Dit is de oproep tot bekering. Blijdschap wordt hierbij in het vooruitzicht gesteld. En dan volgt in vers 12 de onbegrijpelijk heerlijke uitnodiging:
"Kust de Zoon!"
Wat houdt dit 'kussen' in? De Groot Nieuws Bijbel schrijft in de kanttekening: 'Als blijk van onderwerping kusten de onderdanen de voeten van de koning of de grond bij zijn voeten.' De statenvertalers leggen het in de kanttekening als volgt uit: 'Dat is, eert Hem als Mijn eeuwige Zoon, en neemt Hem voor uw Koning aan, gelooft in Hem, weest Hem onderdanig.' Het is volgens Matthew Henry, 'Jezus Christus welkom heten en ons aan Hem onderwerpen.' Wat gebeurt er wanneer we Jezus welkom heten? Dan worden we - zegt artikel 4 van hoofdstuk I van de Dordtse Leerregels - van Gods toorn en van het verderf verlost. Is dat niet geweldig? Denk er eens een beetje langer over na en laat het niet meteen uit je gedachten ontsnappen: Gods toorn en het verderf - WEG, voor altijd er van af!

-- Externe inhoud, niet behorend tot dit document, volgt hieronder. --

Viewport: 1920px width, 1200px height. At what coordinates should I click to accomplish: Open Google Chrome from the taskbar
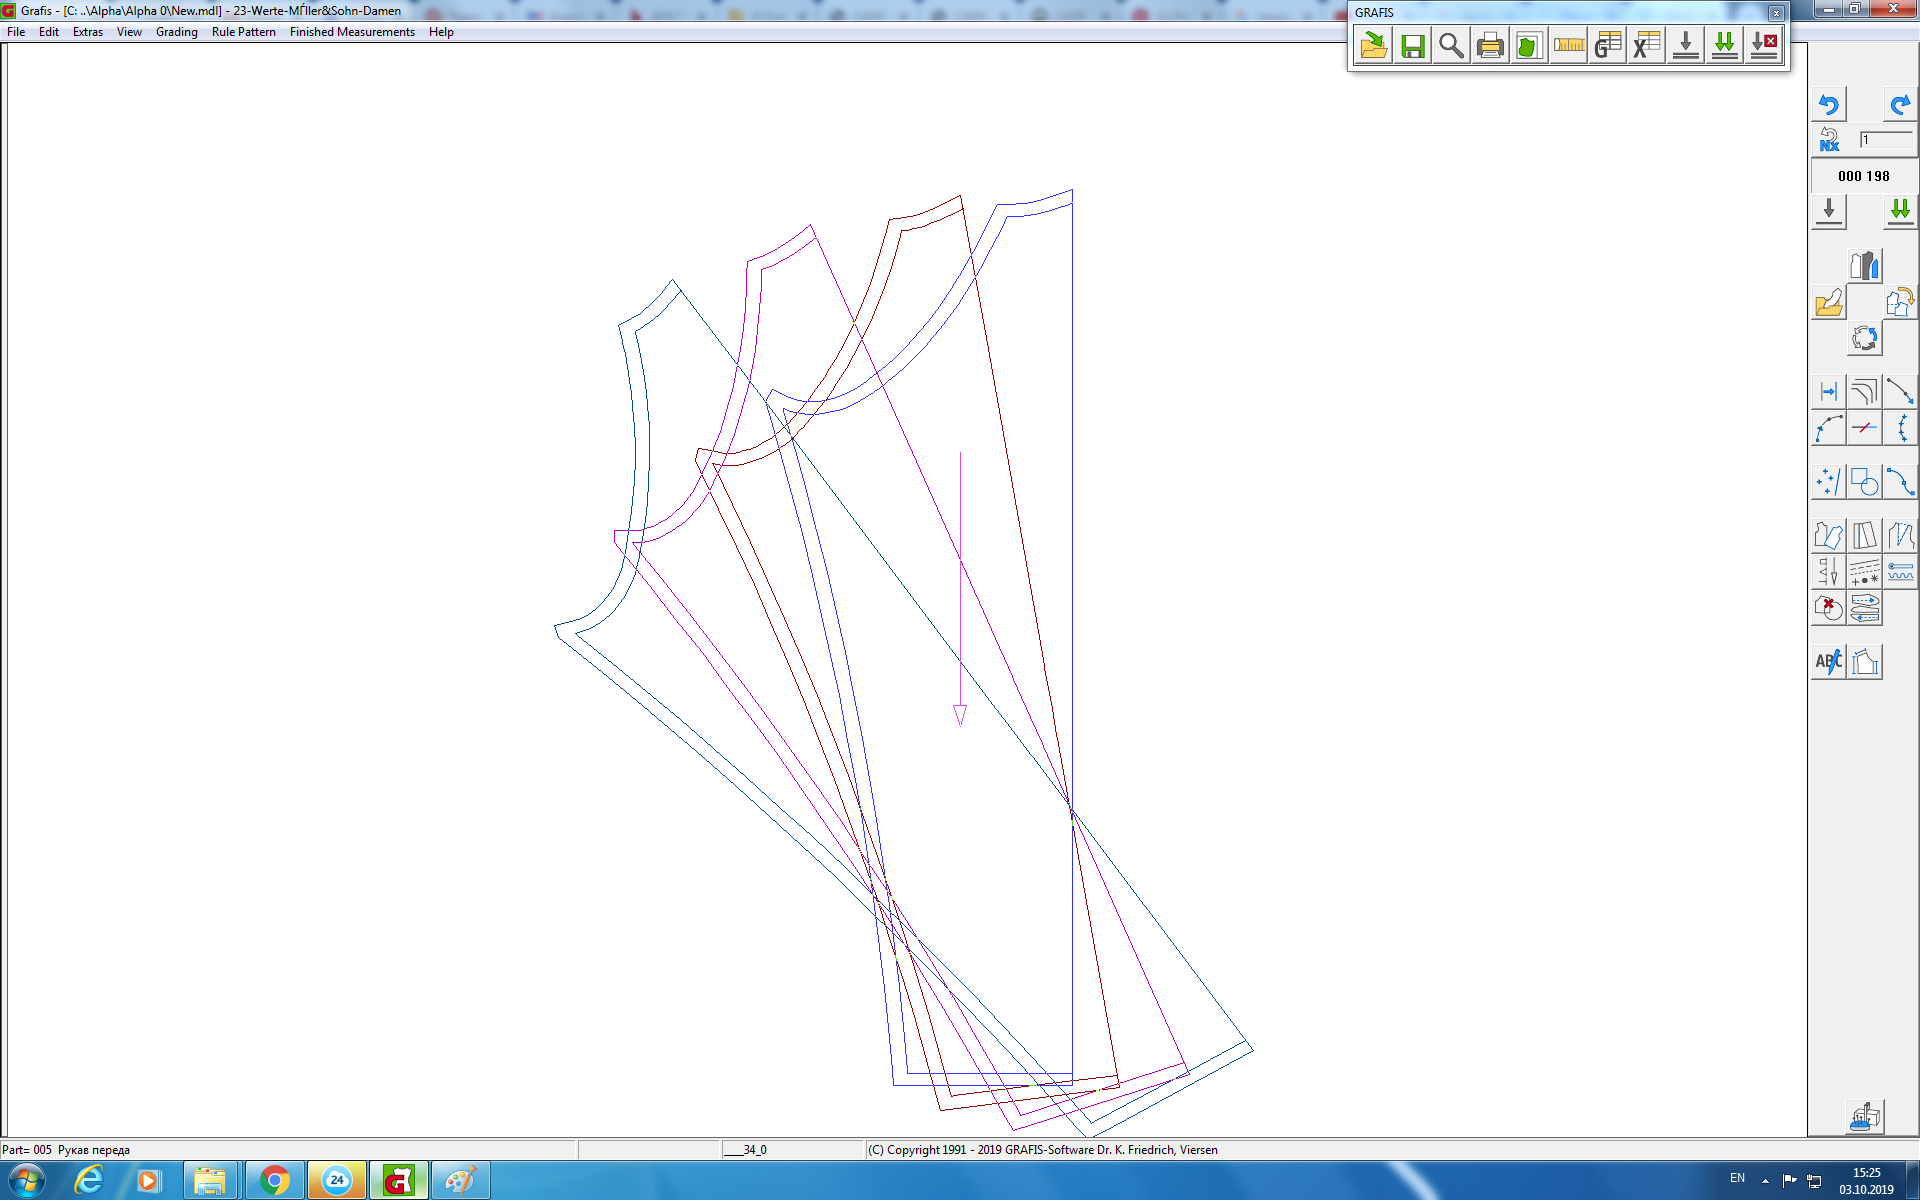coord(274,1181)
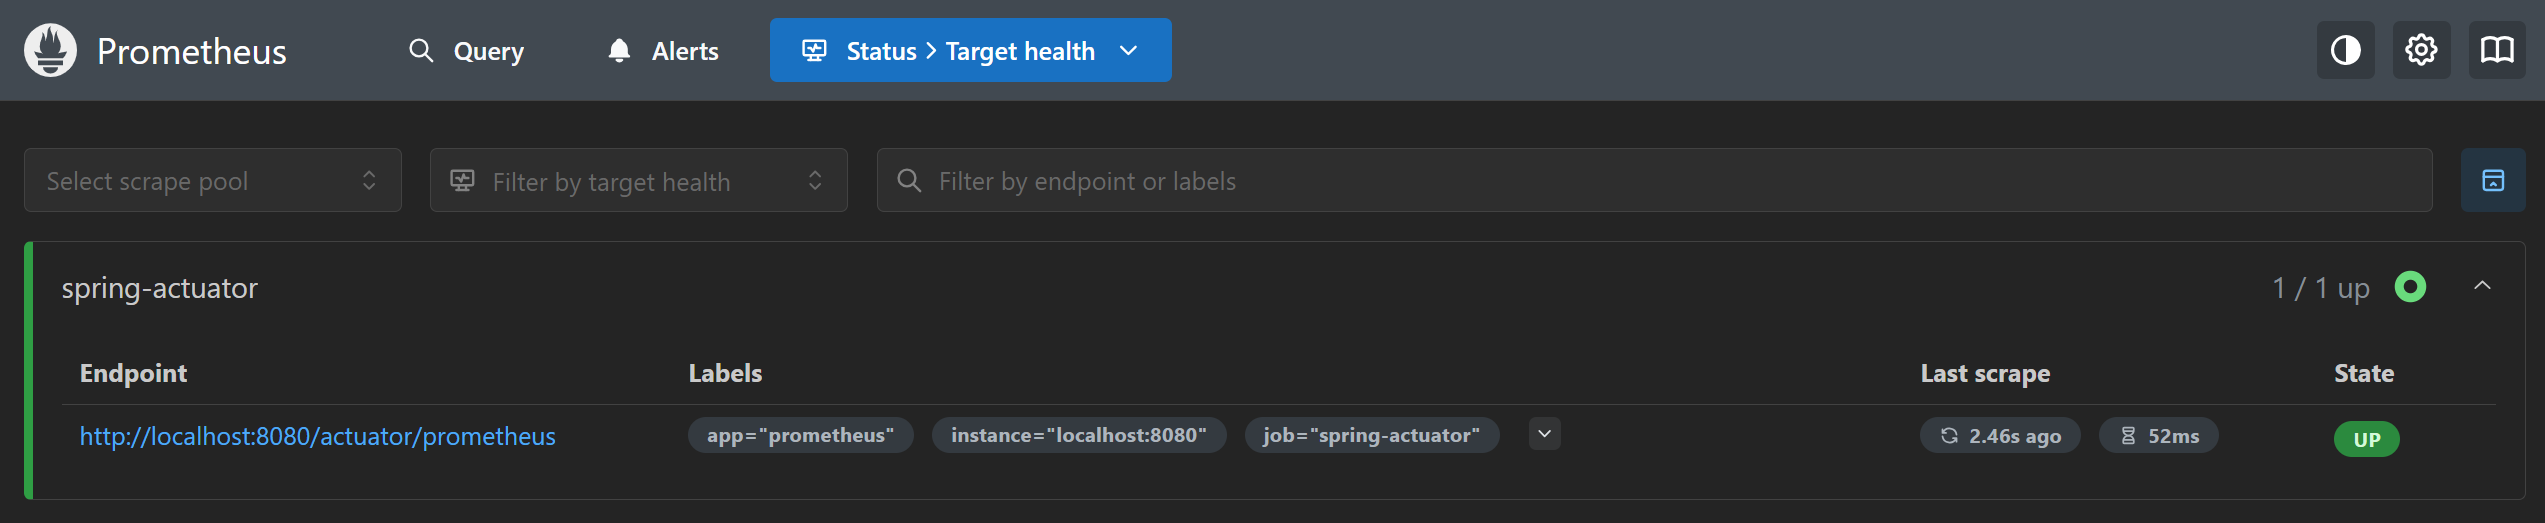This screenshot has height=523, width=2545.
Task: Open the Status Target health dropdown menu
Action: click(x=970, y=51)
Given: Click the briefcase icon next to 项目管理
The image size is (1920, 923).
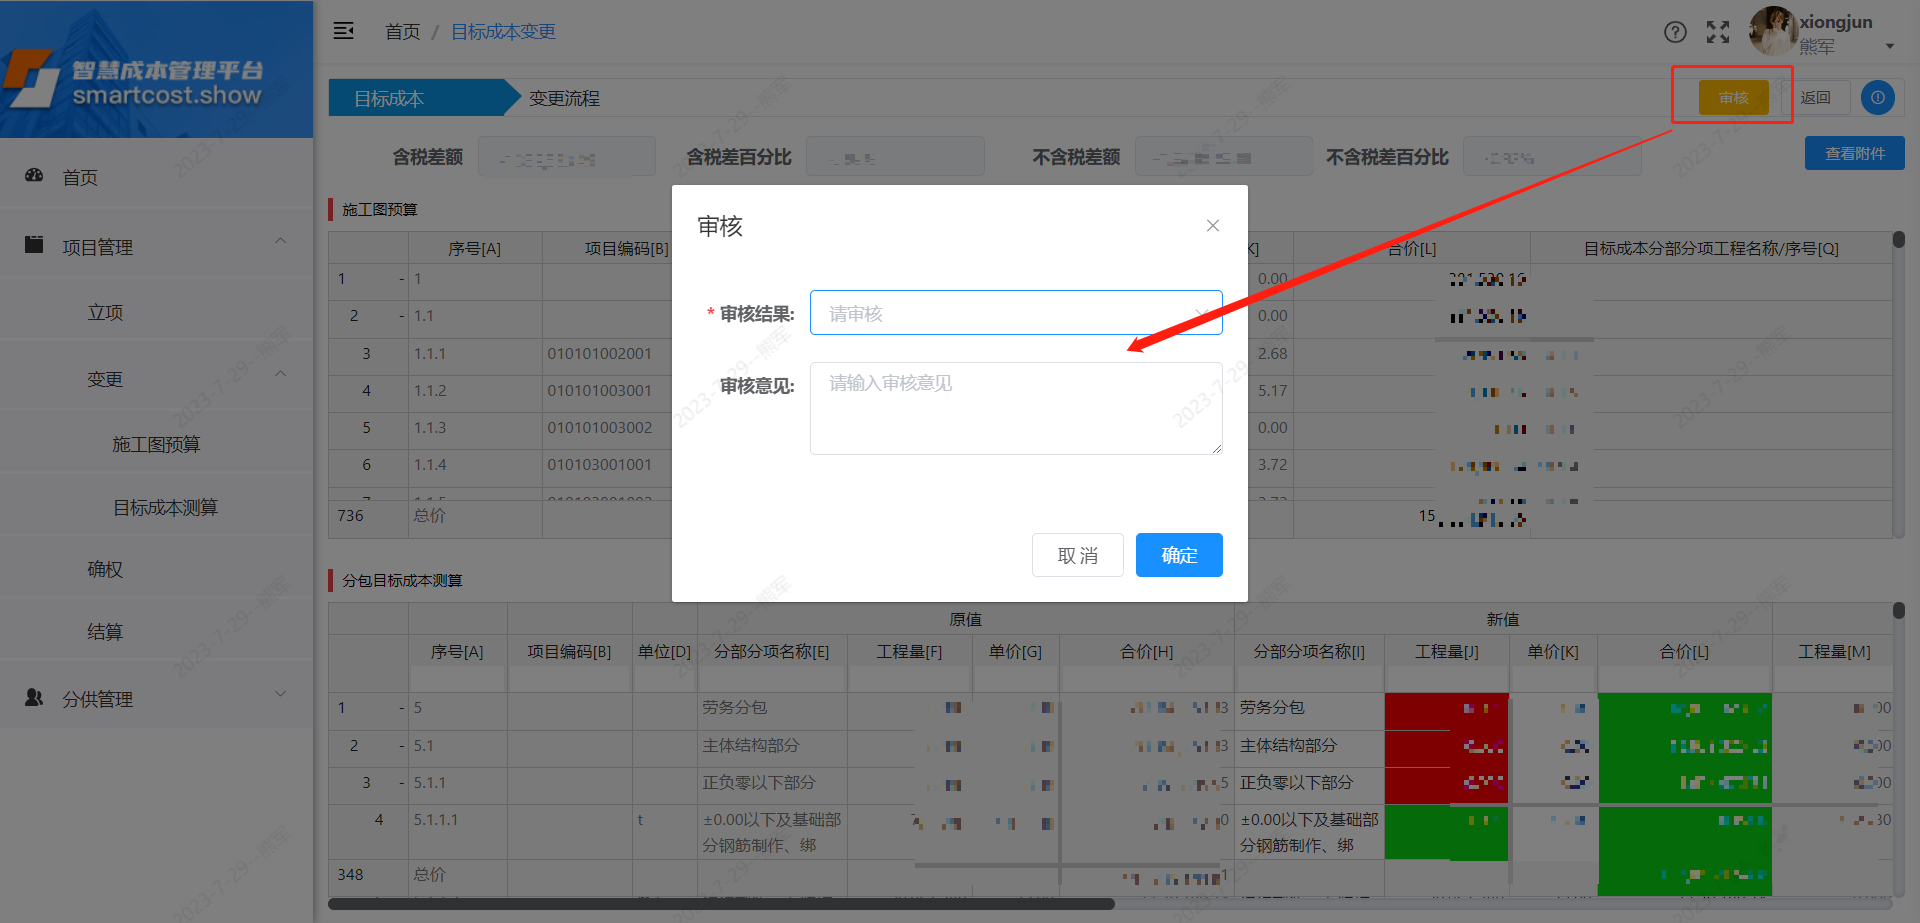Looking at the screenshot, I should [x=35, y=244].
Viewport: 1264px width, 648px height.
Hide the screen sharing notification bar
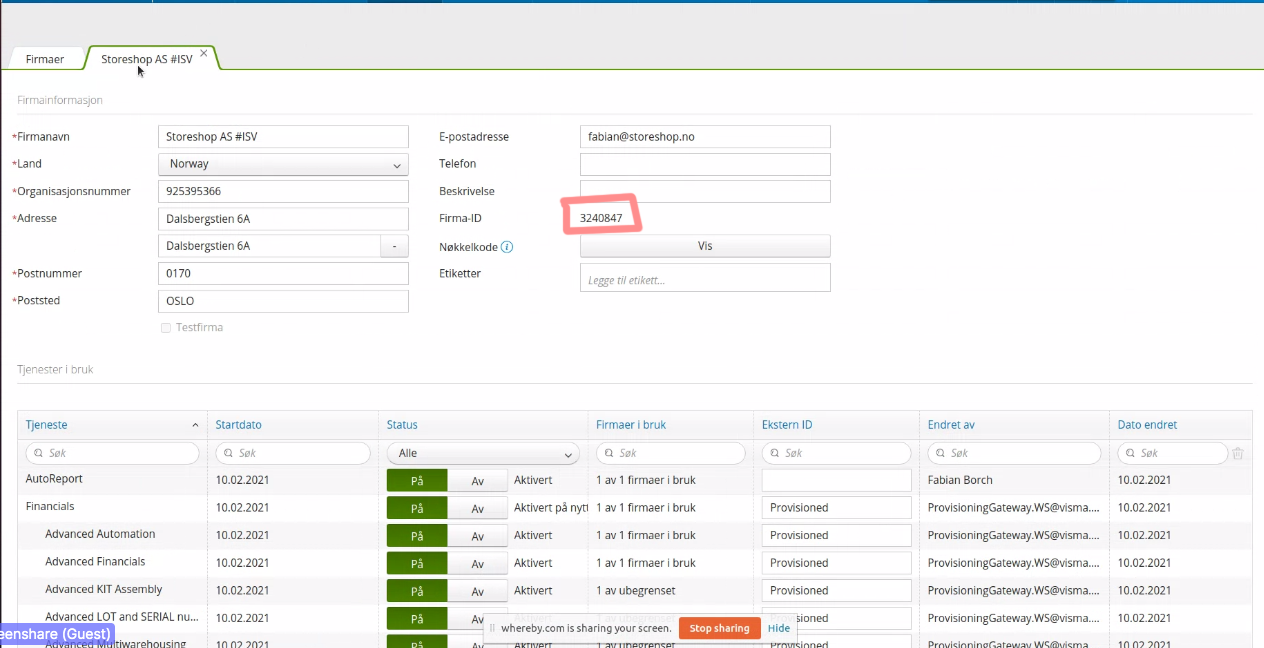pos(778,628)
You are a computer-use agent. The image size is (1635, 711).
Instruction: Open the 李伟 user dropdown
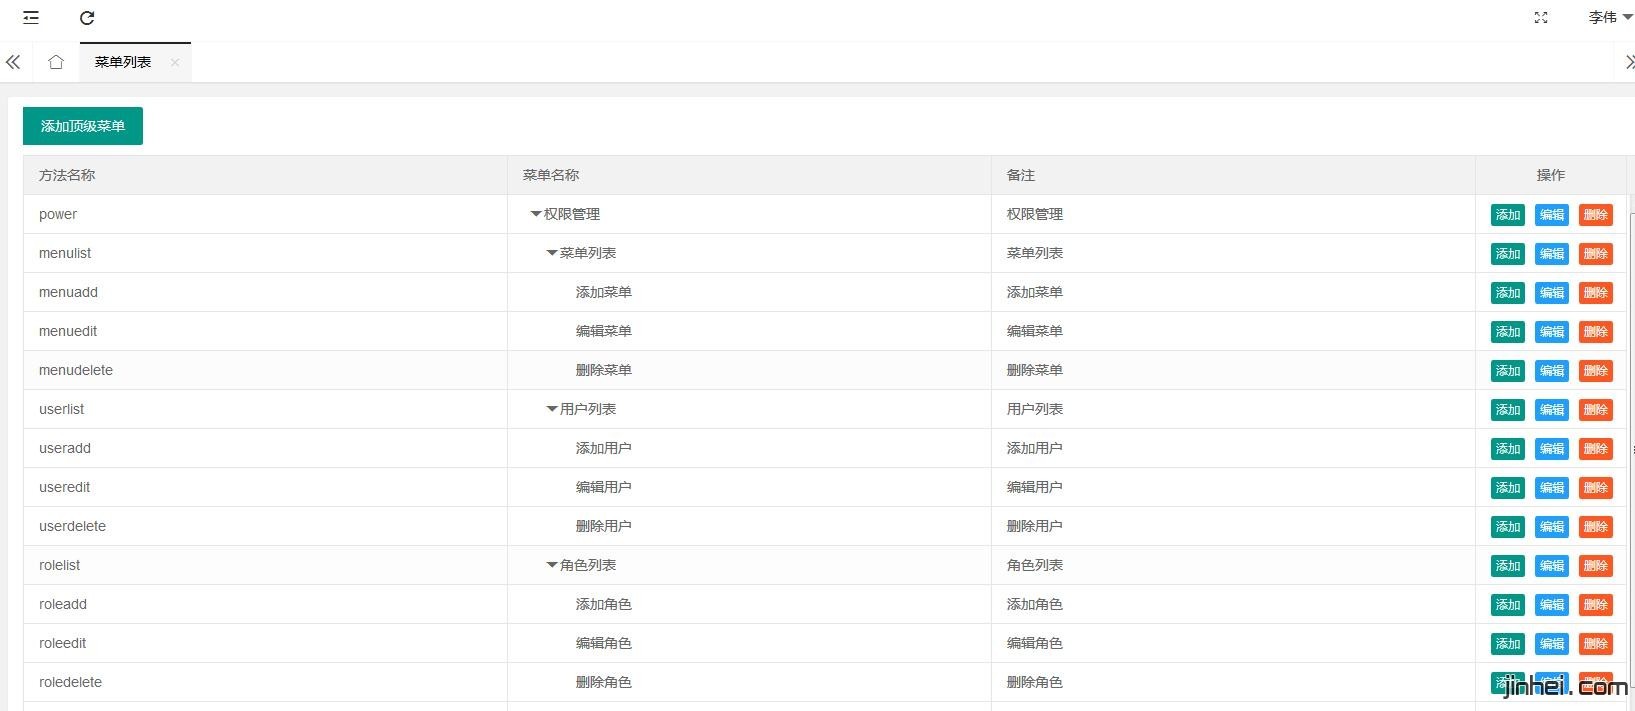[1609, 17]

Artikel 5 vertelt iets over de reden waarom mensen deze LIEVE Zoon van God niet als Koning aannemen:
'De oorzaak of schuld van dat ongeloof, zoals ook van alle andere zonden, is geenszins in God, maar in de mens.'
Wie de zaken onder ogen ziet zoals ze zijn, zal hiermee moeten instemmen:
'Mijn verdoemenis is niet aan God te wijten. Hij heeft mij vele malen ernstig, vriendelijk en welmenend geroepen. Hij heeft mij duidelijk voor ogen gesteld wat de gevolgen zouden zijn wanneer ik Zijn raad in de wind sla; Hij heeft mij ook duidelijk gemaakt wat Hij mij heeft te bieden. Dus ik kan geen onwetendheid voorwenden. Nu heb ik wel lange tijd geprobeerd me achter mijn zogenaamde onmacht te verschuilen, maar dat was niet echt een steekhoudend argument. Als ik werkelijk in al mijn niet-kunnen had geroepen tot God, had Hij mij zeker verhoord en geholpen. De enige echte reden dat ik alle jaren, tot nu toe, 'nee' heb gezegd tegen mijn Zaligmaker en mijn zaligheid, is: ik wilde niet!'
Ben je het hier niet mee eens, dan ligt dat voor jezelf. Maar er komt een dag dat God het ons volstrekt duidelijk zal maken hoe de feitelijke toestand eigenlijk lag. En op die dag, de dag der dagen, de oordeelsdag, zal er niemand meer zijn die oprecht meent God de schuld te kunnen geven van zijn eeuwige dood. De schuld van 'nee' zeggen tegen Jezus en 'ja' zeggen tegen welke zonde en verleiding ook, ligt uitsluitend in ons. Daarom, bezin je, kom tot je positieven, buig je knieën, en KUS DE ZOON!